With many of the same officials in place as before, it remains to be seen if the U.S. credit rating will once again be “taken hostage” for partisan leverage. For his part, Senate Majority Leader Mitch McConnell, who was heavily involved in the 2011 debates, has suggested “the debt ceiling must be raised.”11 More troubling is a revived discussion of the “prioritization of payments.”

Prioritization of payments, which is a euphemism for strategic default, occurs when the government funds some obligations but not others. This idea was suggested in 2011, again in 2013 and is on the table now. An informal plan was crafted from which it was suggested that among those last in the capital structure, receiving only what current revenues could support, would be social security recipients, veterans, government workers, and individuals on disability and unemployment12, but bond holders would be first in line.

Among the proponents of this technical default is Pennsylvania Senator Pat Toomey, whose May 2011 speech to the American Enterprise Institute revealed that he doesn’t believe prioritization will disrupt the economy as a whole but could negatively impact individuals who are dependent on programs that would no longer be available.13 Contrary to Sen. Toomey’s beliefs, it is more likely that people are accustomed to relying on benefits for which they have paid. For Social Security, the decades’ worth of contributions retirees have made haven’t been optional. Therefore, one would assume their statutorily guaranteed payments from the system wouldn’t be optional, either.
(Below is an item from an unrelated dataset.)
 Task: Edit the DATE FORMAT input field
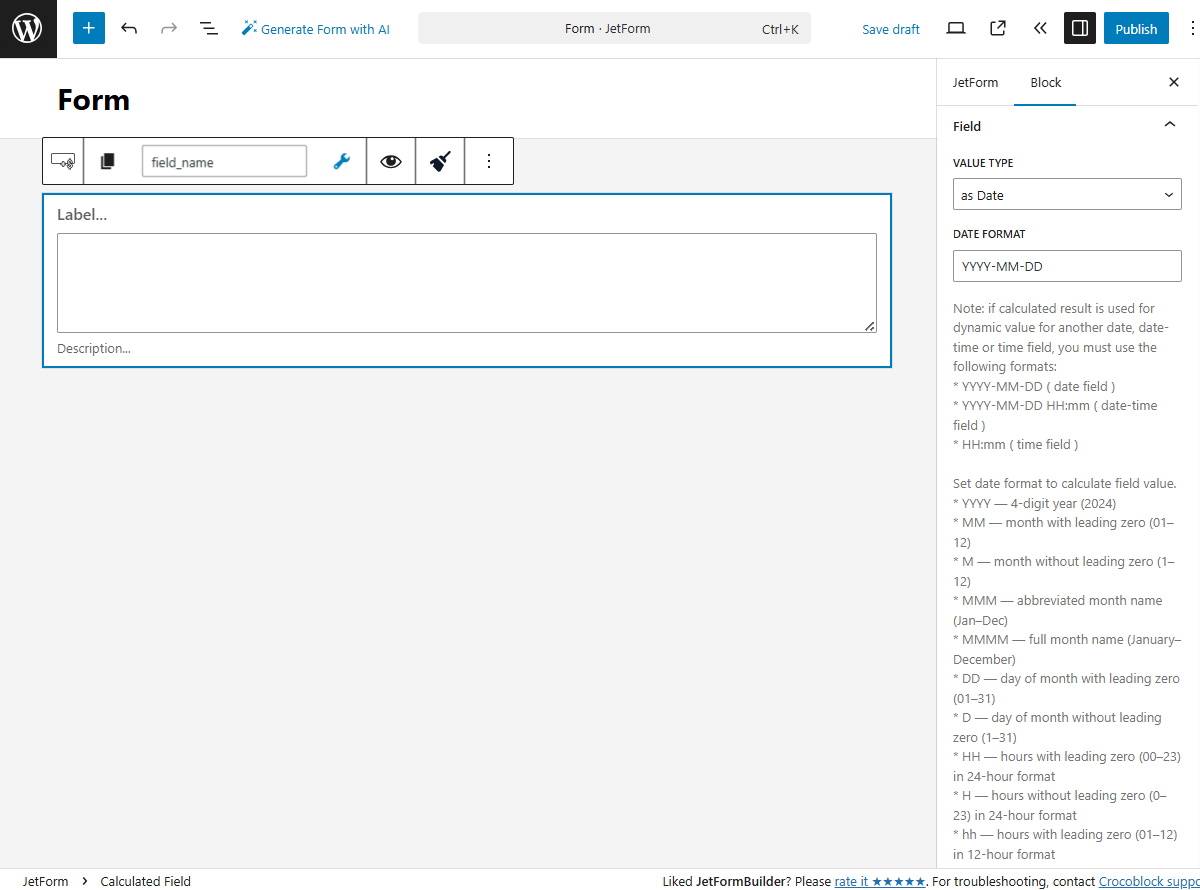pos(1066,265)
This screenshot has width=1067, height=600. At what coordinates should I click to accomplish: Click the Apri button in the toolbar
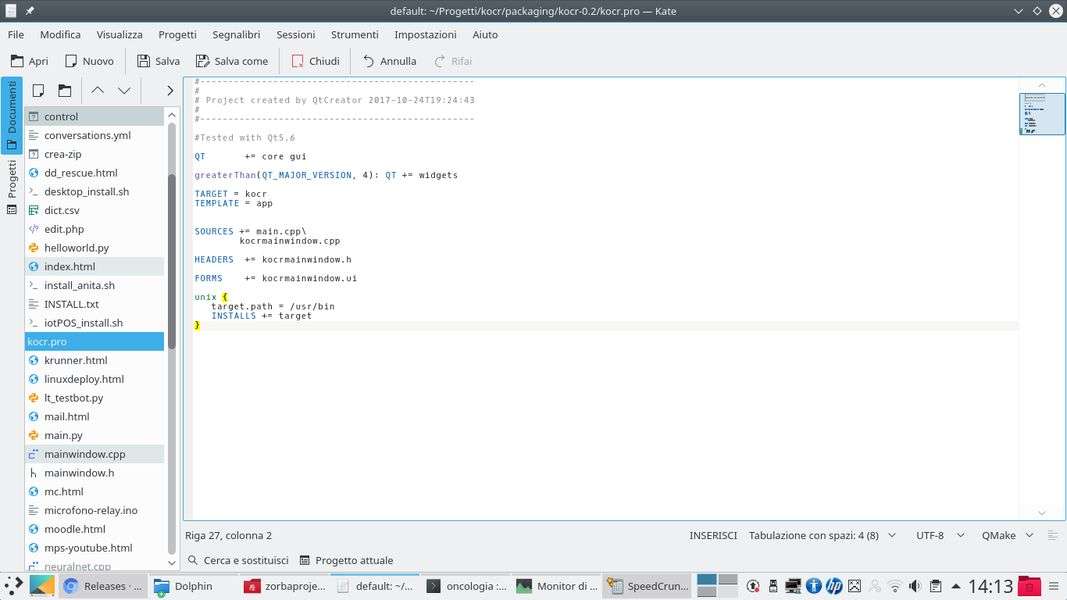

Rating agencies have taken notice, warning that this plan would most certainly warrant further downgrade(s), and the risk premium required to entice investors to trust a no-longer-risk-free asset would be staggering, making added deficit interest incalculable. As budget analyst Joel Friedman observed, “The fact that we’re even arguing about it is a small victory [to] those for whom government dysfunction is a means to an end. These representatives signal to their constituents: “Washington is broken. Send me there, and I’ll make sure it stays that way.”14

While many emerging and developing markets are subject to a debt ceiling, this mechanism imposes limits so that borrowing costs are reasonable, and poorer nations have access to international capital markets. Should Congress push the country past the 2011 brink by selectively defaulting on certain obligations, that access would become prohibitively expensive. Even more unthinkable is that all windows and doors to lending would be bolted shut — cutting off access all around.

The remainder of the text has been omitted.